CS 150: Introduction to Computer Science I
An introduction to computer science emphasizing problem solving. Problems are selected from a variety of interesting areas such as graphics, image processing, cryptography, data analysis, astronomy, video games, and environmental simulation. Topics include algorithm design and object oriented programming.
CS 151: Introduction to Computer Science II
A continuation of the ideas presented in 150 with particular emphasis on data structures. Implementation of abstract data types such as stack, queue, tree, and graph as well as important algorithms. Analysis of sorting and searching algorithms.
CS 341: Computer Networks
Concepts, principles, protocols, and applications of computer networks with a focus on the Internet. Application layer protocols such as http, smtp. Socket programming and peer-to-peer networks. Transport-layer protocols such as TCP, UDP and congestion control. Network layer algorithms for routing and broadcast, and multicast. Link-level protocols for local area networks such as Ethernet and WiFi. Issues in network privacy and security.
CS 363: Computer Graphics
An introduction to computer graphics, with an emphasis on applications programming. A commonly used application programming interface (API) is used to study geometric transformations, parallel and perspective projections, hidden surface removal, light sources, shading, and reflection. Students will write programs using the API and a high level programming-language. Offered alternate years.

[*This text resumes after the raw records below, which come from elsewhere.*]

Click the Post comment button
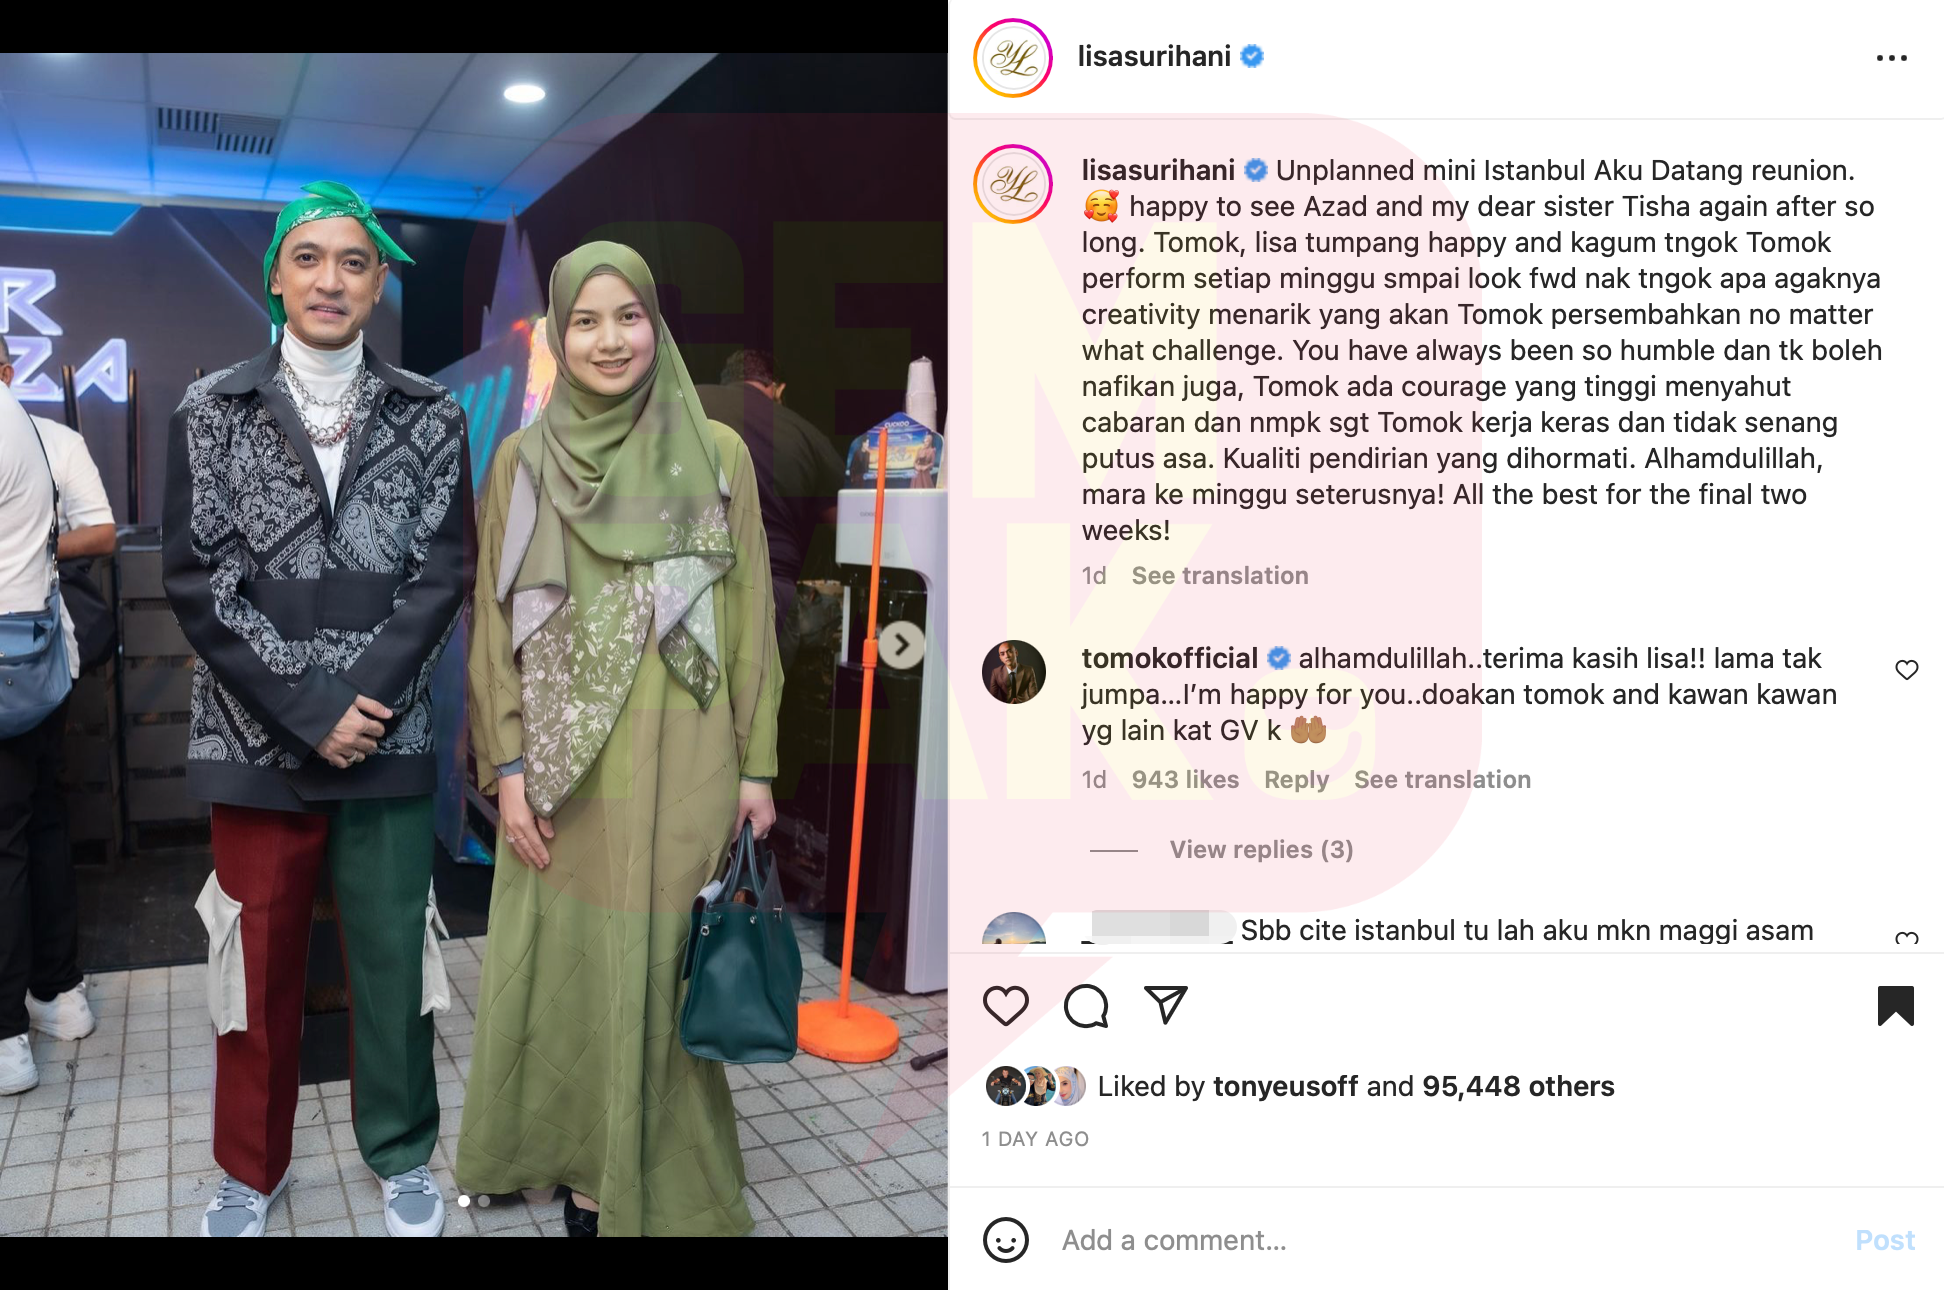 (1884, 1240)
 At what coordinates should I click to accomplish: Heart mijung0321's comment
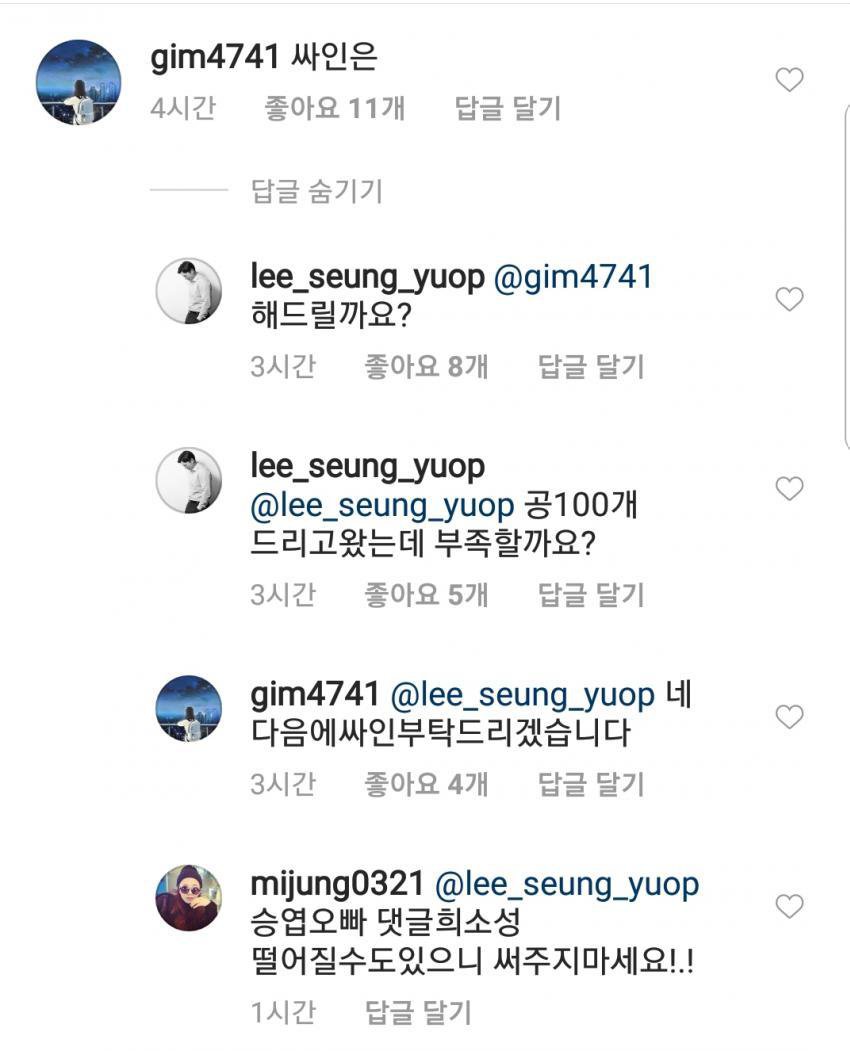coord(790,907)
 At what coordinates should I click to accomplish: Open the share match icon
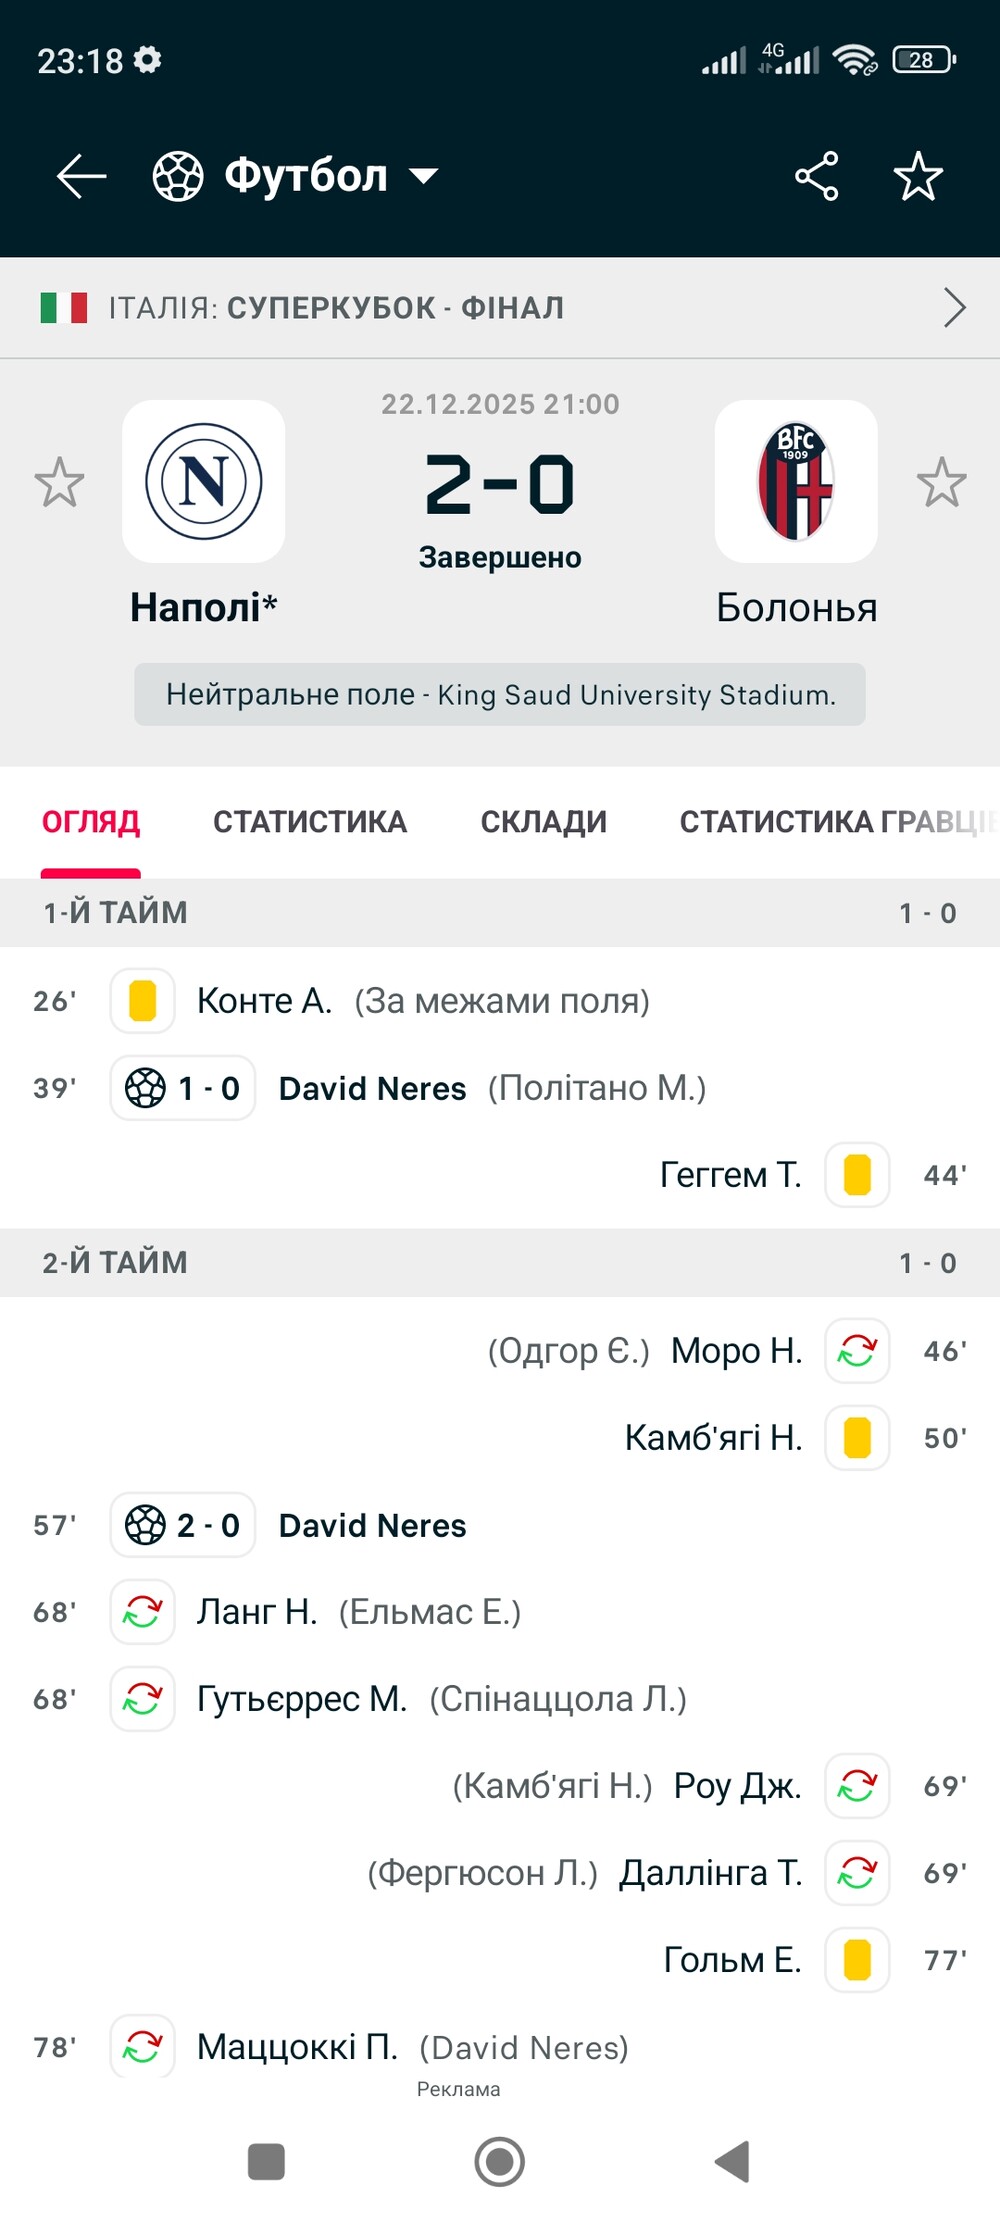pyautogui.click(x=816, y=177)
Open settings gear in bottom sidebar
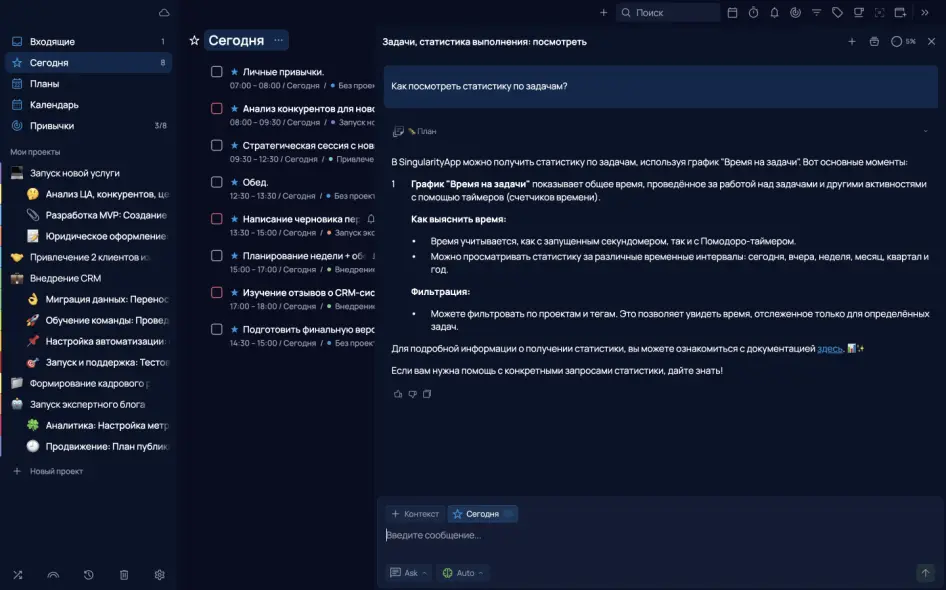 point(159,575)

CS 365: Internet Programming
In this course we examine three-tier Internet application architectures. Applications developed for the Internet typically have a database back end, an application server in the middle, and a web server on the front end. We will examine application programming frameworks from CGI to Servlets, and other modern application programming frameworks such as Ruby on Rails. Other topics include XML-based architectures such as RSS and web services, data transformation using XSL and XSLT. The course is largely project-driven; students will implement a complete web-based application.